Knick v. Township of Scott, Pennsylvania, No. 17-647

Today, the Supreme Court ruled by a 5-4 majority that a property owner does not have to litigate a state claim for just compensation through the state court system before bringing a federal takings claim under Section 1983.

Background: In Williamson County Regional Planning Comm’n v. Hamilton Bank, 473 U.S. 172 (1985), the Supreme Court held that a property owner must seek just compensation under state law in state court before it can bring a federal takings claim in federal court under Section 1983. The Court reasoned that there is no uncompensated taking that is actionable under Section 1983 until the property owner has tried and failed to obtain compensation through available state procedures.

That much-maligned ruling effectively barred takings plaintiffs from ever obtaining a federal remedy, because the initial state court ruling had preclusive effect in the subsequent federal court action.

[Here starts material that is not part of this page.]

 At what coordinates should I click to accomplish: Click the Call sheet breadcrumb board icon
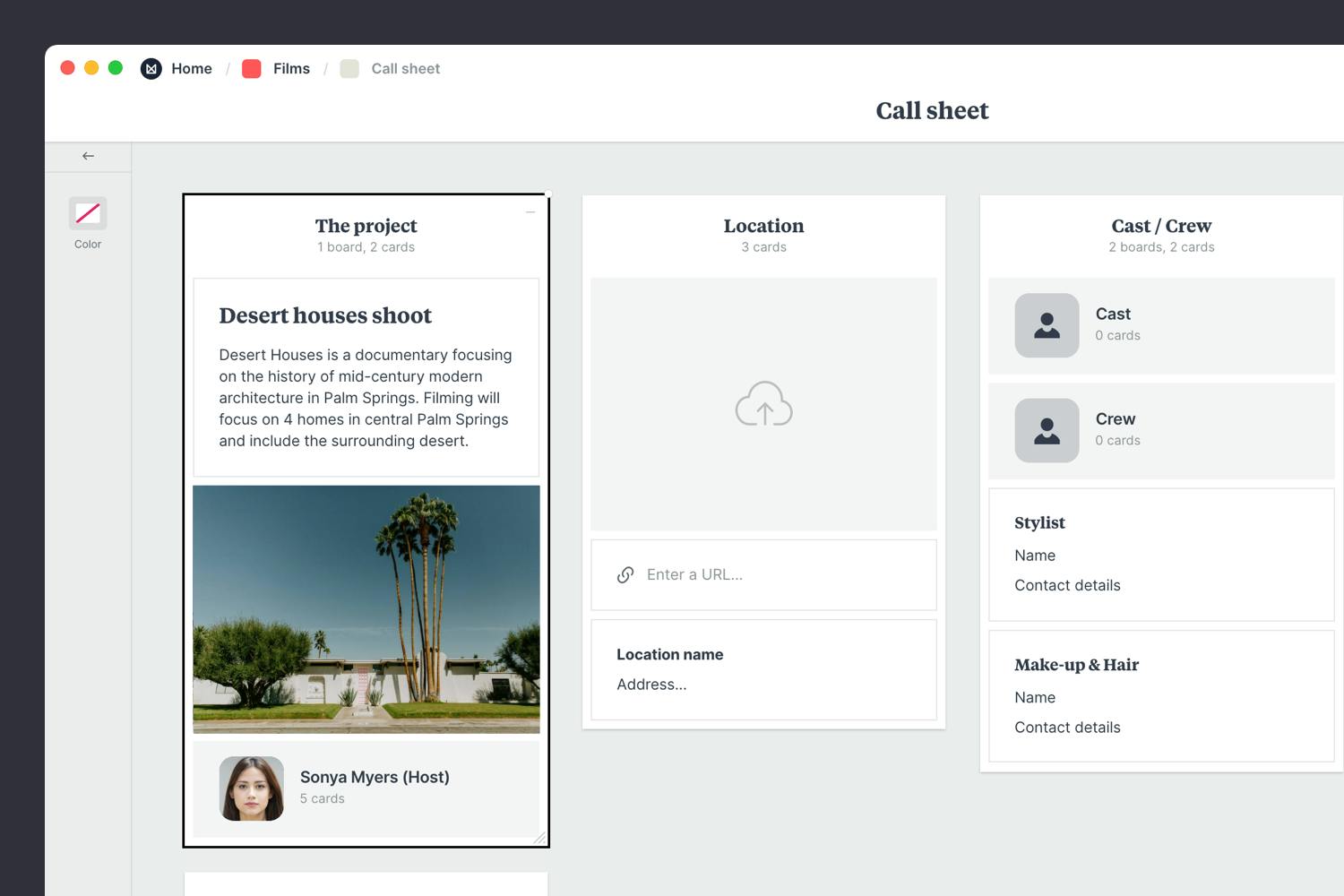[x=349, y=69]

See San Remo Hotel v. City and County of San Francisco, 545 U. S. 323 (2005).

Issue: Whether the Court should overrule Williamson County’s state-litigation requirement.

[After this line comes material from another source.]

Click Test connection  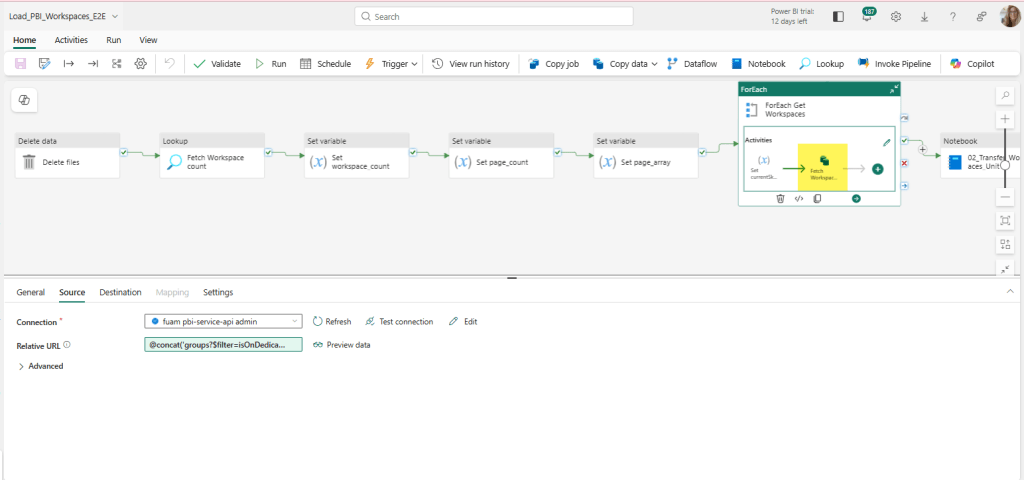click(399, 321)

Court’s Holding: The Court overruled Williamson County insofar as it had required a takings plaintiff to litigate its claims in the state courts before it could bring a Section 1983 takings claim in federal court. Citing the Civil Rights Act of 1871’s guarantee of “a federal forum for claims of unconstitutional treatment at the hands of state officials,” Chief Justice Roberts wrote for the Court that “the state-litigation requirement imposes an unjustifiable burden on takings plaintiffs.” It had impermissibly “relegate[d] the Takings Clause ‘to the status of a poor relation’ among the provisions of the Bill of Rights.” The correct rule, the Court held, is that a landowner’s § 1983 claim ripens as soon as “the government takes his property without just compensation.”

In explaining why stare decisis did not require adherence to Williamson County, the Court explained that the ruling “was not just wrong,” but also that “[i]ts reasoning was exceptionally ill founded and conflicted with much of [the Court’s] takings jurisprudence,” that the case had come in for repeated judicial and academic criticism, and that the rule had proved unworkable in practice because of preclusion rules.